La lucha no duró mucho. Después, Toby oyó a Shackleton, Crozier y Oates narrando la historia completa a los más pequeños, a los que se había llevado Nuala. Según ellos, había sido épico.
—Zeb estuvo brillante —dijo Shackleton—. ¡Lo tenía todo planeado! Debieron de pensar que como somos tan pacifistas y tal, podían venir y... En fin, fue como una emboscada: retrocedimos por la escalera, con ellos persiguiéndonos.
—Y entonces, y entonces —dijo Oates.
—Y entonces, arriba, Zeb dejó que el primer tipo se le echara encima, y entonces cogió el extremo del bate de béisbol del tipo y lo lanzó, y el tipo casi aplastó a Rebecca, y ella tenía esa horca de dos dientes, y bueno, el tío cayó gritando desde el borde del tejado.
—¡Así! —dijo Oates, agitando los brazos.
—Entonces Stuart pulverizó al siguiente con el hidratante de plantas —dijo Crozier—. Dice que funciona con los gatos.
—Amanda le hizo algo, ¿no? —le dijo Shackleton con cariño—. Como algún movimiento de Limitación de Derramamiento de Sangre, un hamachi o, no sé lo que hizo, pero también se cayó por encima de la barandilla. ¿Le diste en los huevos o qué?
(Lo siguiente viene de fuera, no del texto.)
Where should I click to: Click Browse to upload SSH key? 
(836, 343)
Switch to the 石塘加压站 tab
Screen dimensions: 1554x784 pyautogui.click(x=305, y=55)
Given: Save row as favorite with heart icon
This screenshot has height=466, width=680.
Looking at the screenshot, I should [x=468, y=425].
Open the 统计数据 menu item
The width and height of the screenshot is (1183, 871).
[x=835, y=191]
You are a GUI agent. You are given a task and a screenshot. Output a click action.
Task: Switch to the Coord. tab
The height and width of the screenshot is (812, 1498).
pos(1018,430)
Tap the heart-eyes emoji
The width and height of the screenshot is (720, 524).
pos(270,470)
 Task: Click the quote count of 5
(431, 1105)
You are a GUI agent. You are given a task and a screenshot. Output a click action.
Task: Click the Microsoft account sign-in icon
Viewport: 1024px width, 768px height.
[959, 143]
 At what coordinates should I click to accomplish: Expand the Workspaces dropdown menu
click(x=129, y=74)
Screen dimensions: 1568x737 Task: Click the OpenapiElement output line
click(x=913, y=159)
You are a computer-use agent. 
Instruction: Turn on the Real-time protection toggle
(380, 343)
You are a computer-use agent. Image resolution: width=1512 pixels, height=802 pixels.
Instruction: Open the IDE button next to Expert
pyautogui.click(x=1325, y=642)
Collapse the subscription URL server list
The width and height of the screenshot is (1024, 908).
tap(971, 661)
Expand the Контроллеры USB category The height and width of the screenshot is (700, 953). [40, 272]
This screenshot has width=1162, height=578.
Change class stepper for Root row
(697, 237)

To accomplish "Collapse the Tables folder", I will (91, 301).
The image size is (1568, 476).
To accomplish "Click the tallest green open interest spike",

—Lo realojé —dijo Amanda recatadamente—. Como a un caracol.
—Luego el tercero echó a correr —dijo Oates—. El tipo más grande. Todo rodeado de abejas. Eso lo hizo Toby, fue genial. Adán Uno no nos dejó perseguirlo.
—Zeb dice que la cosa no ha terminado —dijo Amanda.
Toby tenía su propia versión, en la cual todo se había movido muy rápido y muy despacio al mismo tiempo. Ella se había situado detrás de las colmenas, y luego los tres aparecieron justo allí, emergiendo del último rellano de la escalera. Un hombre de rostro pálido con un mentón oscuro y bate de béisbol, un Redfish con cicatrices, y Blanco. Blanco la había localizado inmediatamente.
—Te he visto, culoseco —gritó—. ¡Te haré carne picada!
Su velo de apicultora no era ningún disfraz. Blanco había sacado el cuchillo; estaba riendo.
El primer hombre se había enredado con Rebecca y había pasado de algún modo por encima de la barandilla, gritando en la caída, pero el segundo todavía estaba acercándose. Entonces Amanda —que se había quedado a un lado, con aspecto etéreo e inofensivo— había levantado el brazo. Toby había visto un destello de luz, ¿era cristal? Pero Blanco casi estaba encima de ella: no había nada entre ambos salvo las colmenas.
Toby derribó las colmenas, tres. Ella llevaba el velo, pero Blanco no. Las abejas salieron zumbando con rabia y fueron a por él como flechas. Blanco huyó corriendo por la escalera de incendios, aleteando y dando palmadas, seguido por una nube de abejas.
Toby tardó un rato en volver a poner las colmenas derechas. Las abejas estaban furiosas y picaron a varios Jardineros. Toby pidió disculpas a las víctimas, y ella y Katuro las trataron con calamina y manzanilla; pero ella se disculpó más profusamente con las abejas, una vez que las hubo ahumado lo suficiente para adormilarlas: habían sacrificado a muchas de las suyas en la batalla.